• [EXERCISE OBJECTIVE] Retype the lines from the first one in the records down to the line containing "Click the east wind arrow for di 30 06", counting both, and leave out any pictures.

[Data entries]
BEGIN
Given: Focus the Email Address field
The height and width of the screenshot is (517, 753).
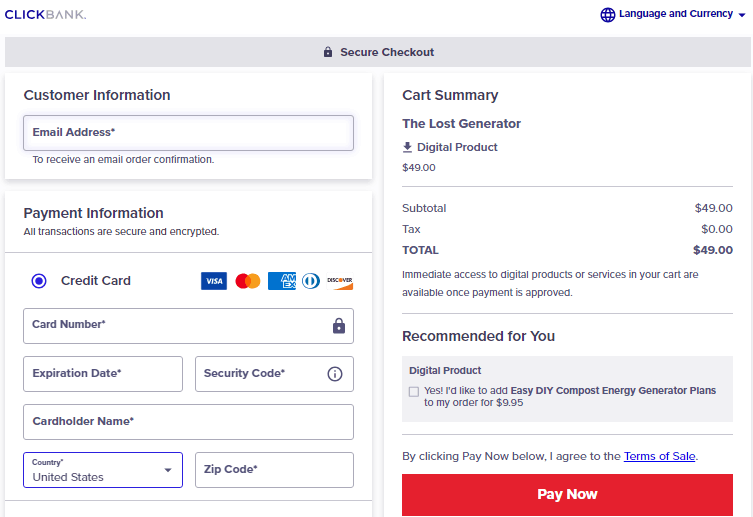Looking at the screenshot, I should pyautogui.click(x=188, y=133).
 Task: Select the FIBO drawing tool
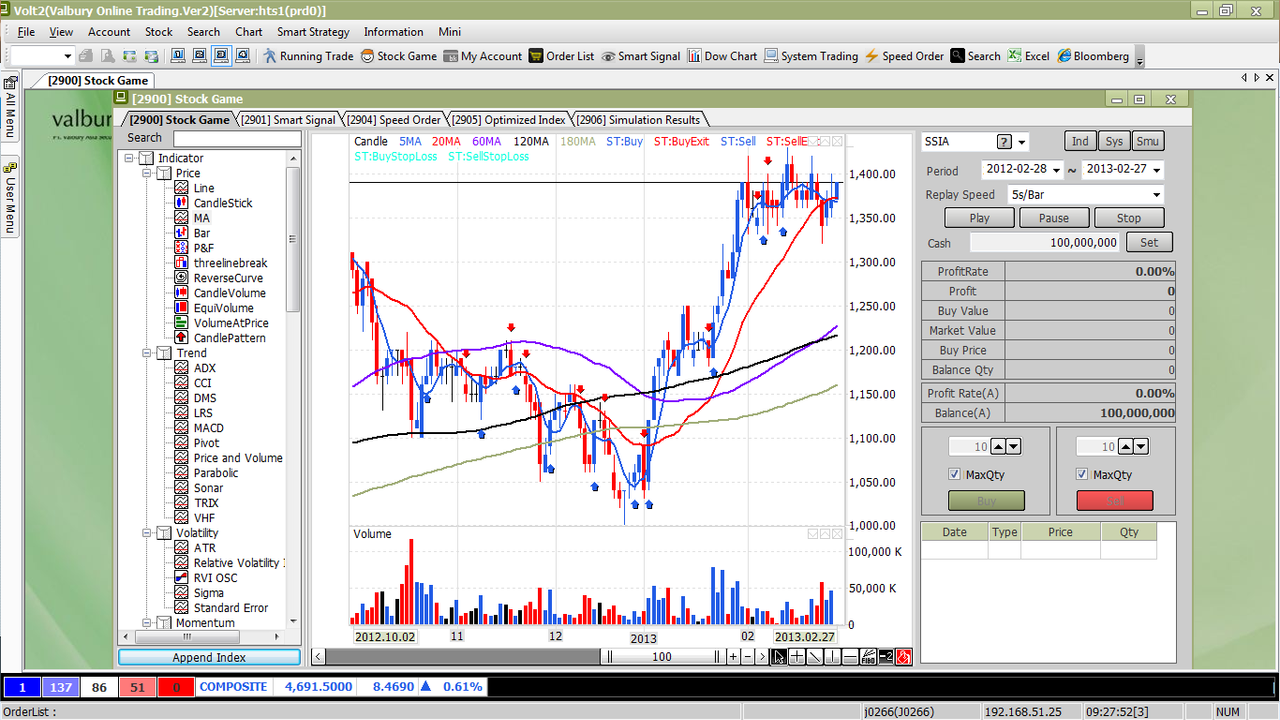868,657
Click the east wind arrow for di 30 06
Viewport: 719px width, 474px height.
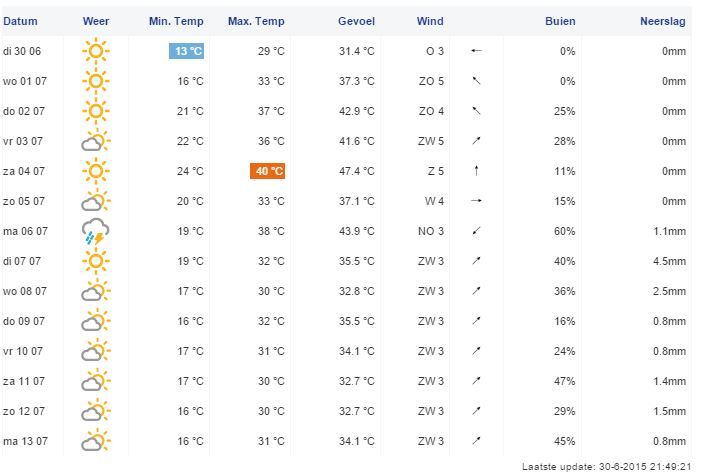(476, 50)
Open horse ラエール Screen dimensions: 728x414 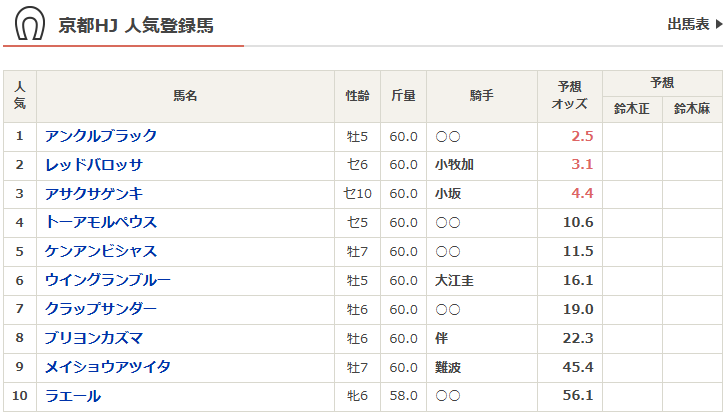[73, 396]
END
• [RESPONSE TO THIS TASK]
Given: Focus the Email Address field
The height and width of the screenshot is (517, 753).
Looking at the screenshot, I should pyautogui.click(x=188, y=133).
 Task: Select the FIBO drawing tool
868,657
Click the east wind arrow for di 30 06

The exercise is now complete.